Australia’s iron ore industry has capitalised on a decade of unprecedented volume and price growth to create a market position stronger after the commodities boom than it was before. As a result, the industry is likely to contribute in excess of A$600 billion to the economy over the next decade, more than over the decade from 2005 to 2014.

These findings are contained in a new report by leading consulting firm Port Jackson Partners (PJP) commissioned by the Minerals Council of Australia (MCA). Iron ore: the bigger picture provides an in-depth examination of industry dynamics, the benefits Australia derives from the iron ore industry and the policies needed to sustain this contribution in the years to come.

PJP conclude that the core of Australia’s iron ore sector is robust with more than 80 per cent of Australian capacity in the bottom half of the global cost curve. With output having risen from 170 million tonnes in 2000 to more than 650 million tonnes in 2014, the annual level of activity in the iron ore sector from ongoing operations alone is now much greater than even the investment-driven activity over previous years.

The report makes three compelling points in addressing the key question of whether the industry or government policy-makers could have done something differently to ensure Australia would now be in a different, higher priced world.

Firstly, the actions of the Australian iron ore sector are not the only, and not even the major, drivers of iron ore prices. Iron ore trades in a global commodity market and recent prices falls have not been out of line with trends in other commodity markets.

Secondly, the actions of the Australian iron ore industry over the past decade have been exactly right from a national interest perspective. Australia’s increased market share – from 34 per cent in 2000 to 50 per cent of the seaborne market in 2014 – means the industry can remain a ‘robust wealth generation machine’ for the nation, even at long-term average prices or below.

Thirdly, history shows that market intervention through government policy action is likely to be ineffective at best and counter-productive at worst. Across commodity markets, past attempts at controlling price through centralised marketing have failed.
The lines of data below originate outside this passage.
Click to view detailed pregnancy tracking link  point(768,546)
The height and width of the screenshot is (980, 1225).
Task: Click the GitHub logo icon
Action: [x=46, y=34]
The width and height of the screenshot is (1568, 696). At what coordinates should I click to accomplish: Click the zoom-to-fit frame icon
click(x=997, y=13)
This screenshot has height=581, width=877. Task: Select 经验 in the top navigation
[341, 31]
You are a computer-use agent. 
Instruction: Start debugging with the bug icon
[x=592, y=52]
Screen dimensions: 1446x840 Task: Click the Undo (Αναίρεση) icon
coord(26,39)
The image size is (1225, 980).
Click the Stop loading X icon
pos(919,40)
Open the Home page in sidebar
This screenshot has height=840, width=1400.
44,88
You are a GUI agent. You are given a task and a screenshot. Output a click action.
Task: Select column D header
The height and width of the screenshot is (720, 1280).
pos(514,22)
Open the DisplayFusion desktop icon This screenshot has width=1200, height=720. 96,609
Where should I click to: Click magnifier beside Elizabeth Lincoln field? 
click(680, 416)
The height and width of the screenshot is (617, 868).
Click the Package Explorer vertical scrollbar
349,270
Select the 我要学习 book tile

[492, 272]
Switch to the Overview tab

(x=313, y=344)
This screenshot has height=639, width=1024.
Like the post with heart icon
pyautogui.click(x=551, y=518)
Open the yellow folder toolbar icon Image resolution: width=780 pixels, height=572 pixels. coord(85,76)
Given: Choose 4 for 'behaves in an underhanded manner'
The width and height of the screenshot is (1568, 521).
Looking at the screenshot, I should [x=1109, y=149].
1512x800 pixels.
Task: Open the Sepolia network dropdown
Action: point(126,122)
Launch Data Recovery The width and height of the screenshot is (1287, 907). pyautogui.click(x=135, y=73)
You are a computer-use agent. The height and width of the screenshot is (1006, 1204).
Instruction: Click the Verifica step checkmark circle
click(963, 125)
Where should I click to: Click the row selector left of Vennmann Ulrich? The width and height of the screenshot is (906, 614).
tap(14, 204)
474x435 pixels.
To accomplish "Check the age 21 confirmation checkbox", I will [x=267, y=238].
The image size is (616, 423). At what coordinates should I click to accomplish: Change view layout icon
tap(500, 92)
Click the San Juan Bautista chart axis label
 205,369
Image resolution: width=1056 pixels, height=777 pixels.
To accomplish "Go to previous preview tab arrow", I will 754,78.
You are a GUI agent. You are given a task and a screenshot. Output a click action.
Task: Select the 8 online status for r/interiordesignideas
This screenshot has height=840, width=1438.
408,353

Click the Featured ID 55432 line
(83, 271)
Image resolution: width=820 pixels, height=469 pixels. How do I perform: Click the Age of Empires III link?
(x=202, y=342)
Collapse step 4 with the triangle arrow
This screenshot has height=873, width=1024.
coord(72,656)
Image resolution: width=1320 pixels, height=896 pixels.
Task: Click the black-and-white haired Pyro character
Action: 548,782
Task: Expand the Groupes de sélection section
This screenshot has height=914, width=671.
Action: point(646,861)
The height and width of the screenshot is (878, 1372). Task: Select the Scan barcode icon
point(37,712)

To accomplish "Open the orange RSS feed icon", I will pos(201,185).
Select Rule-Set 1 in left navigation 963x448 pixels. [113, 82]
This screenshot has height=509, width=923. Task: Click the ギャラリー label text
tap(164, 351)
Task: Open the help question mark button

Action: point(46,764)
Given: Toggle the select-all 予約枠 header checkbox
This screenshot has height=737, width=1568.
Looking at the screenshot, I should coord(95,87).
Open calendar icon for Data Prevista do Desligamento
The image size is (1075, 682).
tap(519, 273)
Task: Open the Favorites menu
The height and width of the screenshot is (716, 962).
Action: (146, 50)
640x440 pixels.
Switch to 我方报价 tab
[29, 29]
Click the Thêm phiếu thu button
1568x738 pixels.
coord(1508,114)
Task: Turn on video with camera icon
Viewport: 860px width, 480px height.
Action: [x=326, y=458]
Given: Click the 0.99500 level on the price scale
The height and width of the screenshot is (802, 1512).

And Australia’s experimentation with export controls in the 1970s and 1980s saw Japanese investment support Brazilian iron ore capacity instead of Australian.

The report recommends policies remain focussed on productivity growth and cost competitiveness through free and open markets for trade internationally, competitive markets for goods and services supplied in Australia, workplace cultures that support productivity, wise investments in people and infrastructure and stable and competitive tax and royalty arrangements.